A similar process should be used for screening for COVID-19 [53]. Patients should also be asked if they are feeling sick differently than their usual symptoms of asthma or allergic conditions. Patients should be asked about additional symptoms of COVID-19, such as new loss of smell or taste, gastrointestinal symptoms, runny nose, congestion, conjunctivitis, and shortness of breath, as well as the symptoms mentioned for influenza. Temperature checks should be continued, and a rapid test should be done if available, although there is a risk of false positives.
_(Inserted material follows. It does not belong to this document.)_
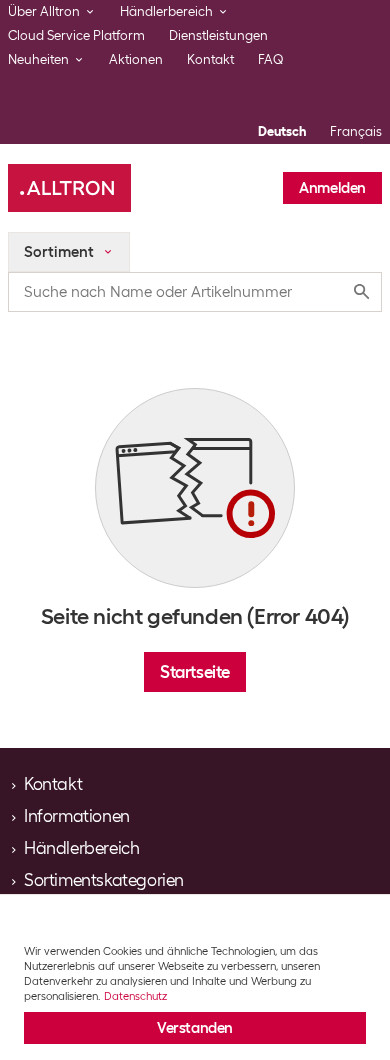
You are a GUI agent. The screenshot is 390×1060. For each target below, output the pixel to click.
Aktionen (136, 59)
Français (356, 131)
Caution is warranted for COVID-19-positive patients entering the clinic, as the infection could be spread to other patients and staff. Some experts have suggested the adoption of the “10/20/40 rule” for when patients with COVID-19 infection can return to the clinic. Recommendations, albeit subjective, for coming into the clinic are based on the severity of the COVID-19 infection:

For patients who have a mild infection or were asymptomatic, patients should wait a minimum of 10 days until after the positive test before entering the clinic [54].

For patients hospitalized with COVID-19 symptoms, the recommendation is to wait a minimum of 20 days until after the positive test [54].

For patients who required mechanical ventilation or had additional complications, the expert clinical opinion suggests waiting 40 days before coming into the clinic.

4. Conclusions

In conclusion, biologics used in severe asthma and allergic conditions can be given in the majority of circumstances. Control of asthma is essential for improving patient outcomes and preventing exacerbations; as such, there are few situations where withholding the dose of the biologic outweighs the benefits of good asthma control. As more data and clinical evidence become available, updates can be made to this guidance document [55, 56].